To do:
1/ Reproduce the part of the homepage-links thread between "Answer: Beats the" and "a new page.", inclusive.
2/ Answer these questions from the homepage-links thread:
(a) Which site's homepage does tony4d name in the opening post?
(b) According to Earl Bonovich, what software has the new-window behavior built in?
(c) Which three options does Drew2k choose from after right-clicking a link?

Selection:
==============================
# Please change links on the homepage, opening in a new window is annoying!



## tony4d (Sep 5, 2006)

All of the links in stories on the homepage (dbstalk.com), whether they point to dbstalk or not, always open in a new window. This is really annoying to come to a site, click a link that points to another page on the site, and have it open in a new window.


----------



## krock918316 (Mar 5, 2007)

It's never bothered me enough to start a thread, but it would be nice if all links opened the same way.


----------



## tcusta00 (Dec 31, 2007)

Links from within threads open in new windows, otherwise all other links I think open in the same window. I like it that way so if someone in a thread is referencing another page you can read it, close it and be back where you were.


----------



## spartanstew (Nov 16, 2005)

I never go to the home page, but I too prefer that links open in a new window. In my case, however, they open a new tab. Much more convenient to just close the tab and be right back where I was or to toggle between the two if needed. 

I'd hate to have to keep hitting the back button to go back to where I was or not be able to reference 2 pages at once.


----------



## Jason Nipp (Jun 10, 2004)

Spartan, problem with that is that not everyone is using tabbed browsers.

This is a 50/50 thing, many applauded when it did not close the redirect page, and now there are some that say they don't like it in some cases.

I am not sure if this is a mutually exclusive function or if the template can be modified to not open a new window just from the home page. But since people actually asked for it to be this way back in the day, I doubt it will change anytime soon.

Jason


----------



## spartanstew (Nov 16, 2005)

Jason Nipp said:


> Spartan, problem with that is that not everyone is using tabbed browsers.


Why?


----------



## Jason Nipp (Jun 10, 2004)

spartanstew said:


> Why?


That would be the same answer as the question of, "What is the meaning of life?"

Answer: Beats the heck out of me...


----------



## Earl Bonovich (Nov 15, 2005)

It is actually something built into VB Software.

The links from the front page, that are part of headlines are URL tags to the threads.

All URL tags in system, open into a new page.


----------



## Drew2k (Aug 16, 2006)

I've never had a problem with links in any site in any late-edition FF or IE browser, as I always right-click and choose my own path: Open (here), In new tab, or new window. 

It's just how this guy rolls ...


----------
==============================
Listed entries:

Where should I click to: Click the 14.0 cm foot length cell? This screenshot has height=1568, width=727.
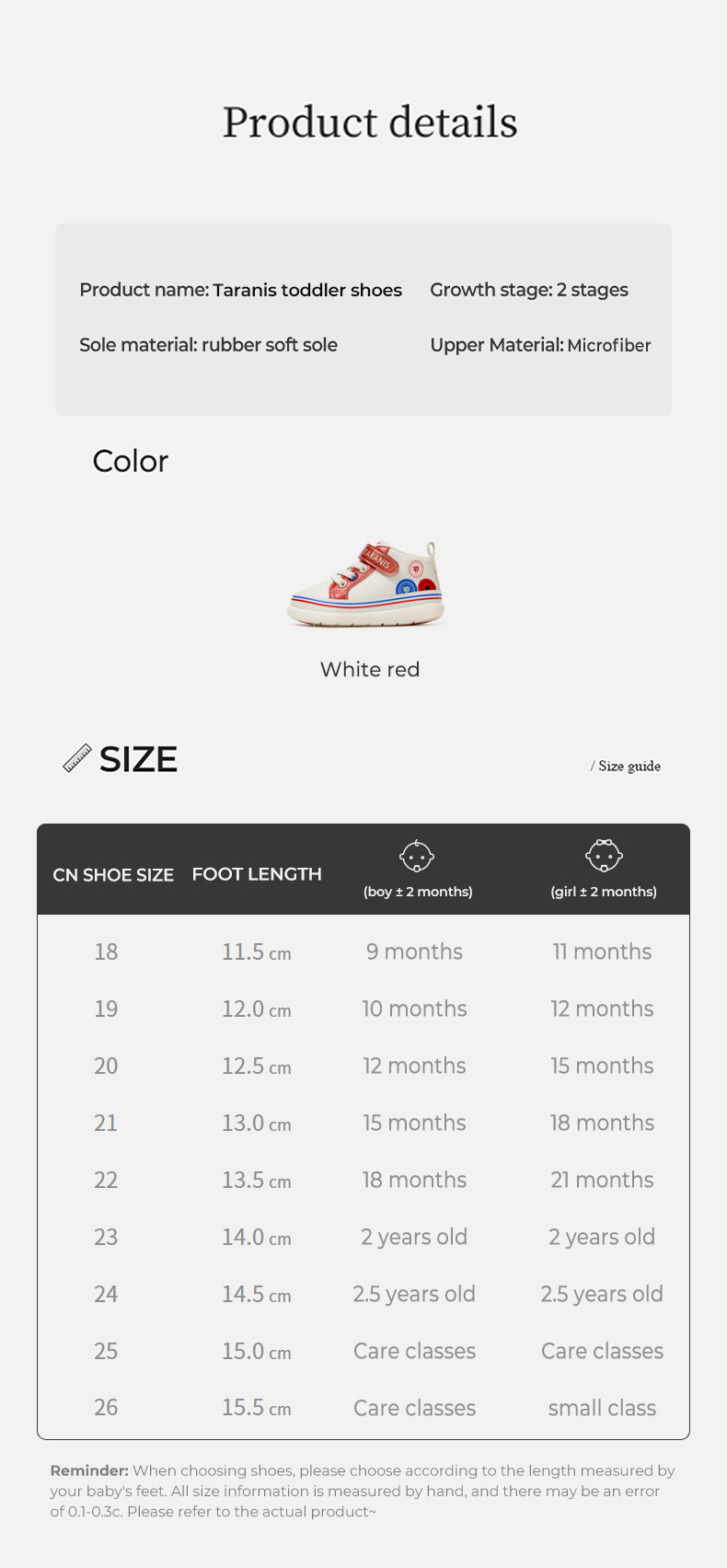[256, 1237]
==============================
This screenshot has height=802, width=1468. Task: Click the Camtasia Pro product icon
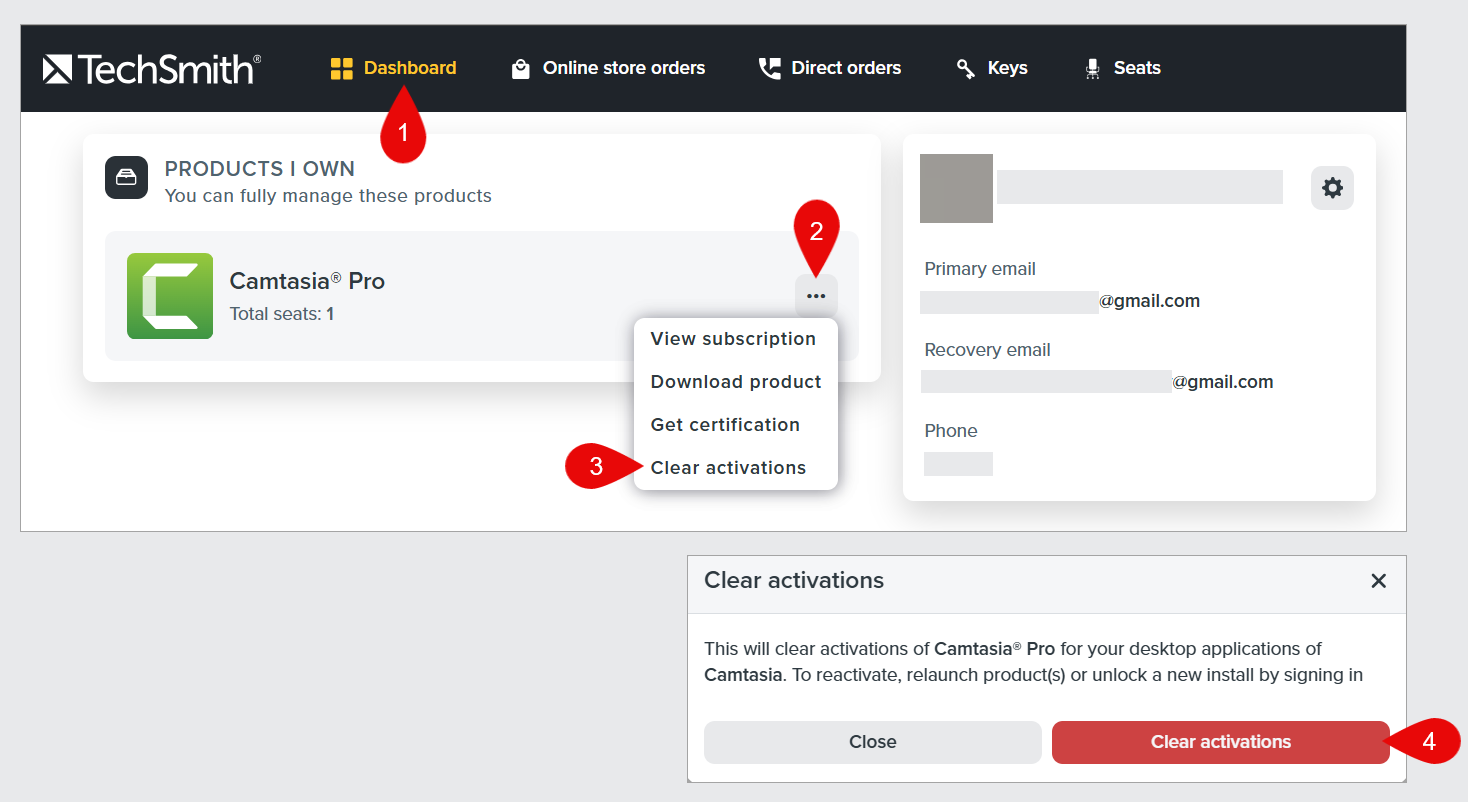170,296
==============================
Outputs by task:
1/
Answer: Beats the heck out of me...


----------



## Earl Bonovich (Nov 15, 2005)

It is actually something built into VB Software.

The links from the front page, that are part of headlines are URL tags to the threads.

All URL tags in system, open into a new page.

2/
(a) dbstalk.com
(b) VB Software
(c) Open (here), in new tab, or new window